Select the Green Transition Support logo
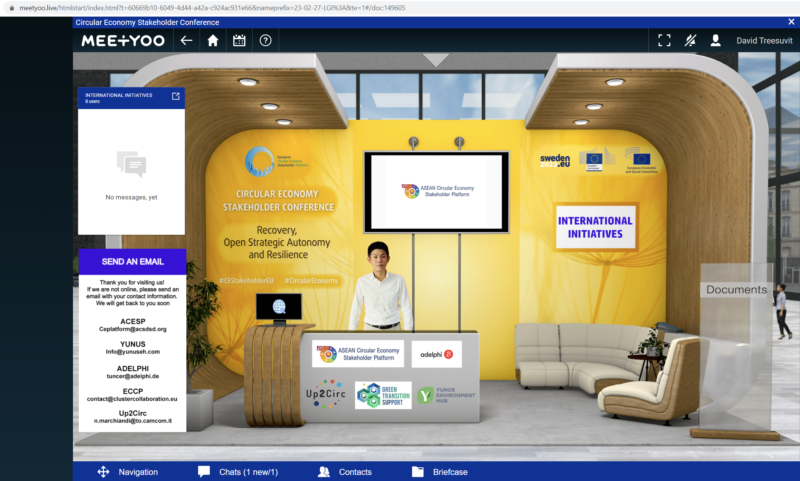Image resolution: width=800 pixels, height=481 pixels. coord(383,395)
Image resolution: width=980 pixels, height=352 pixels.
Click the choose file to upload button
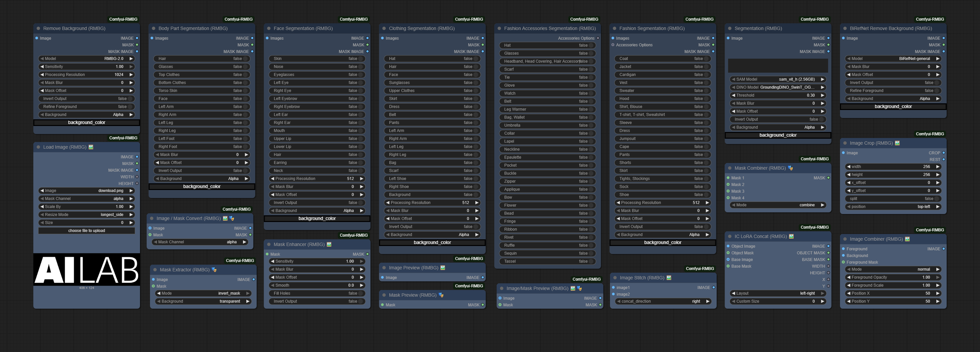point(86,231)
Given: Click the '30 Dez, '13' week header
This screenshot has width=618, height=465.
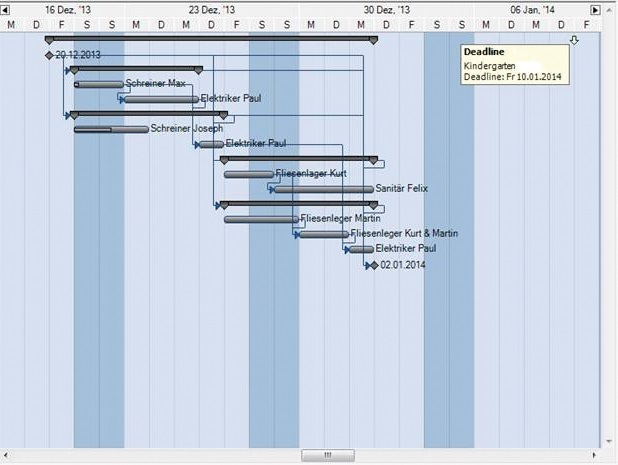Looking at the screenshot, I should point(386,9).
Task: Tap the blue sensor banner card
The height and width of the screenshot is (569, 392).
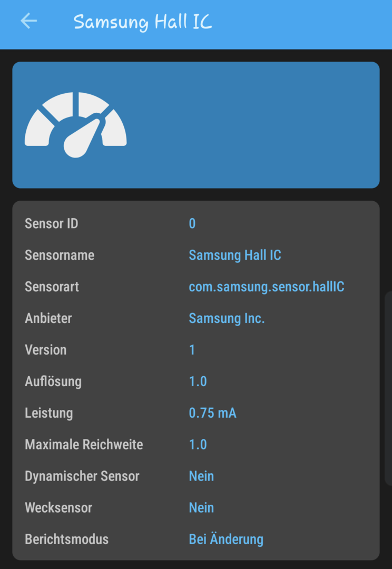Action: click(253, 125)
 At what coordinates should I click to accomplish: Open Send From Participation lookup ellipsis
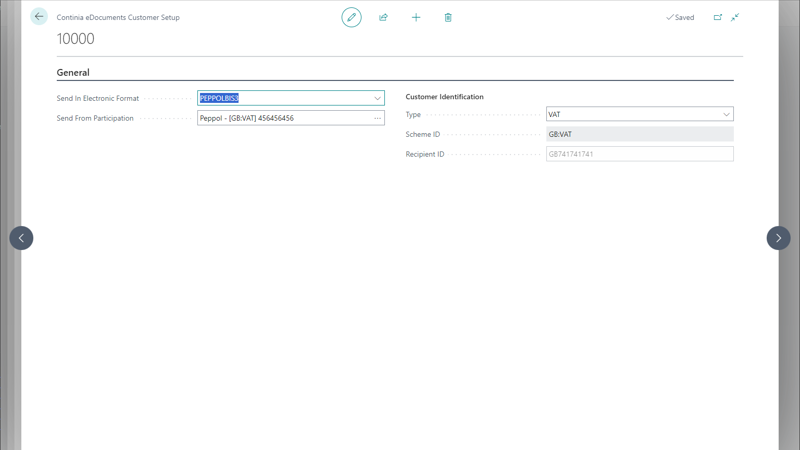pos(377,118)
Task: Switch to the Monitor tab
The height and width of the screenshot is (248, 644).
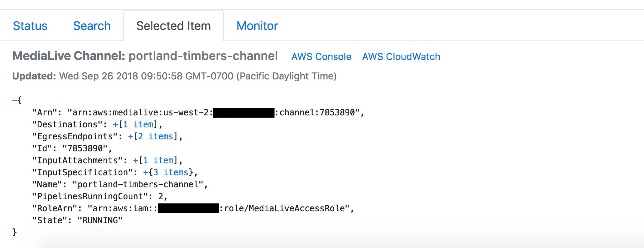Action: [x=257, y=26]
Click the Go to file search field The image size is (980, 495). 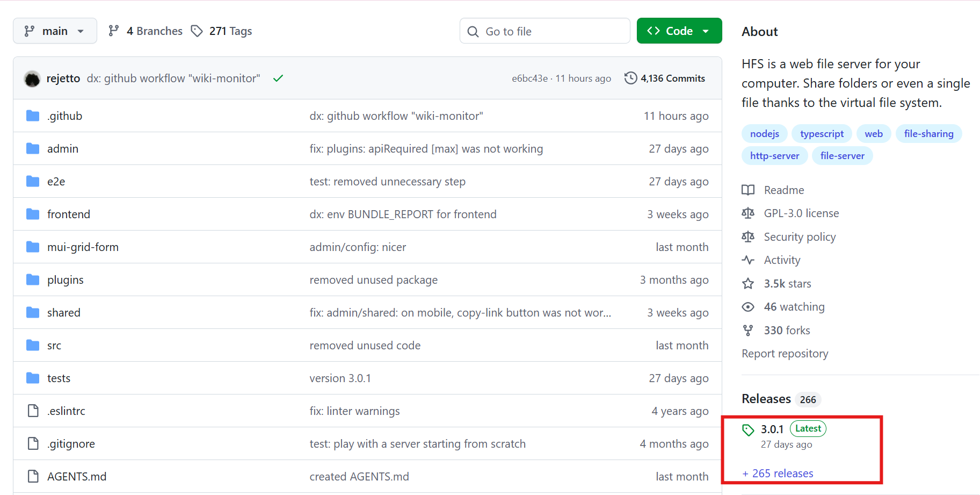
━━━
Your answer must be the lines from the one containing "Image resolution: width=980" through the last line of the records, both included, written out exactly and without pictures.

Image resolution: width=980 pixels, height=352 pixels.
Click the choose file to upload button
point(86,231)
Given: Click the '30 Dez, '13' week header
This screenshot has width=618, height=465.
Looking at the screenshot, I should point(386,9).
Task: Tap the blue sensor banner card
The height and width of the screenshot is (569, 392).
Action: click(253, 125)
 At what coordinates should I click to accomplish: Open Send From Participation lookup ellipsis
pos(377,118)
Task: Switch to the Monitor tab
The height and width of the screenshot is (248, 644).
Action: [x=257, y=26]
Click the Go to file search field The image size is (980, 495). 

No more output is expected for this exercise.